A Los Angeles area man who officials say killed a couple and burned their bodies and vehicles has been charged with murder, kidnapping, arson and burglary.
Huangting Gong, 30, of Glendale, is accused of killing Jing Li and Kuanlun Wang, both 37, to whom he allegedly owed $80,000, in the Southern California desert on Oct. 12 and then stealing nearly $250,000 of luxury watches, handbags and bags. clothes from their home.
Gong was arrested at Los Angeles International Airport on November 5 while returning from Seattle. He was booked into the Orange County Jail, where he was being held without bail, police and prosecutors said.
“No one deserves the fate of being executed and then set on fire in the middle of the desert,” Orange County District Attorney Todd Spitzer said in a statement Tuesday.
Spitzer’s office said the charge was filed with enhancements related to “special circumstances,” meaning if convicted, Gong faces a maximum sentence of life in prison without the possibility of parole.
Attempts to find Gong’s contact information were unsuccessful. It was not clear Tuesday evening whether he has retained his counsel. The Orange County Public Defender’s Office did not immediately respond to a request for comment.
Prosecutors did not indicate why Gong Wang owed $80,000. They said he shot Wang in the head on Oct. 12, put the body in Wang’s Tesla and drove it to the home Wang shared with Li in the Orange County city of Brea, about 30 miles (48 kilometers) southeast of downtown Los Angeles.
There, Gong hit Li with a hammer and demanded the code to unlock her phone, the district attorney’s office alleged.

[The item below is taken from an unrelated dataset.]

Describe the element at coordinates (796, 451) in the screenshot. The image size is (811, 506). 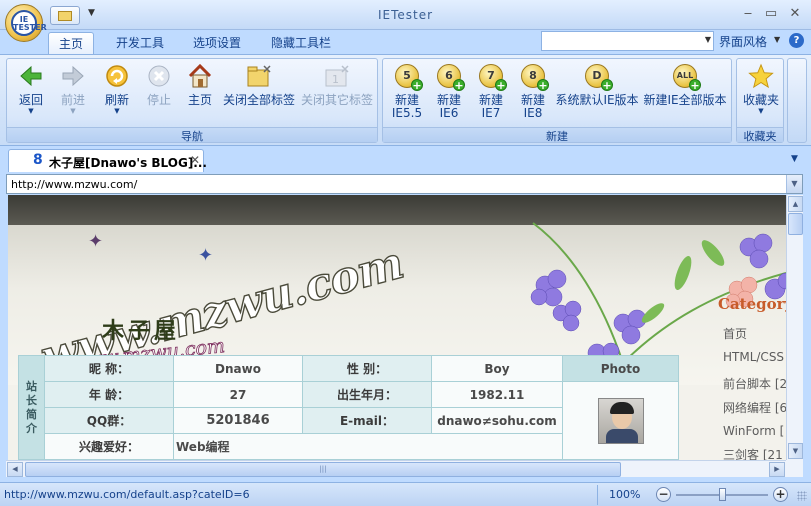
I see `scroll-down-icon: ▼` at that location.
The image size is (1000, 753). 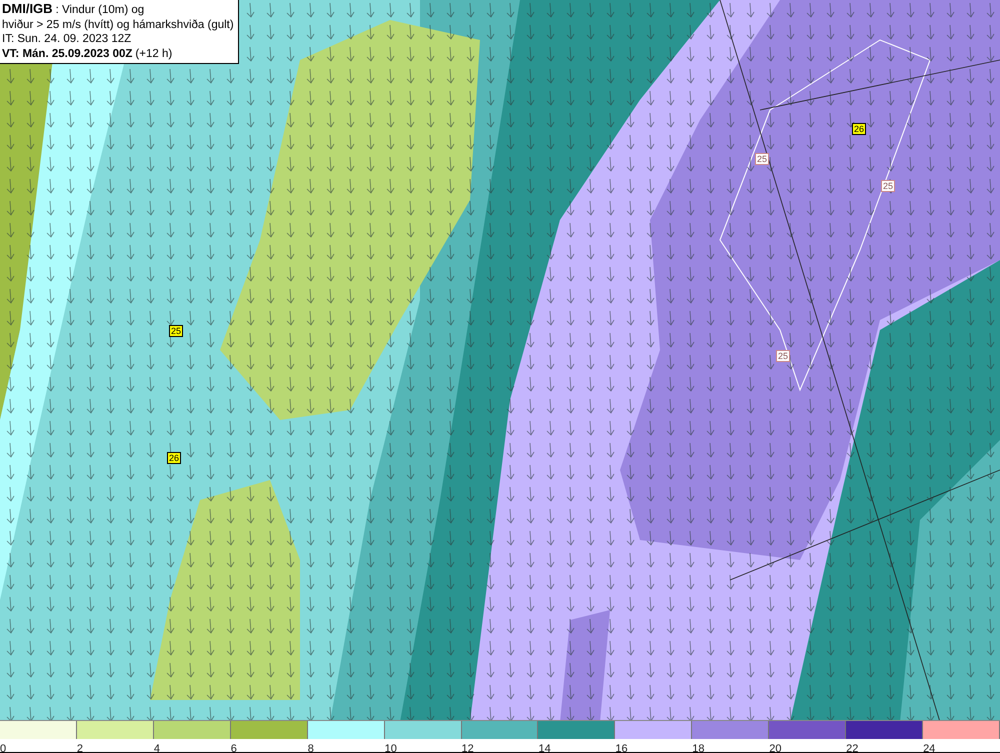 I want to click on legend-tick: 8, so click(x=311, y=748).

He used Li’s Tesla to take her to the San Bernardino Desert, where he shot her and burned her body, he claimed. He returned to the couple’s home to retrieve Wang’s body, drive to the Riverside County desert and burn it, the district attorney’s office said.
Gong then drove each victim’s Tesla to separate desert areas and burned them, the district attorney’s office said.
He returned to the couple’s home and stole $250,000 worth of goods, including watches, handbags, shoes and clothing, the district attorney’s office alleged.
“Depravity does not adequately describe the callousness involved in killing a human being and then driving around in the victim’s car with his body inside to carry out the rest of his plan,” Spitzer said in the statement Tuesday.
Gong was expected in California Superior Court in Santa Ana for a hearing on December 2.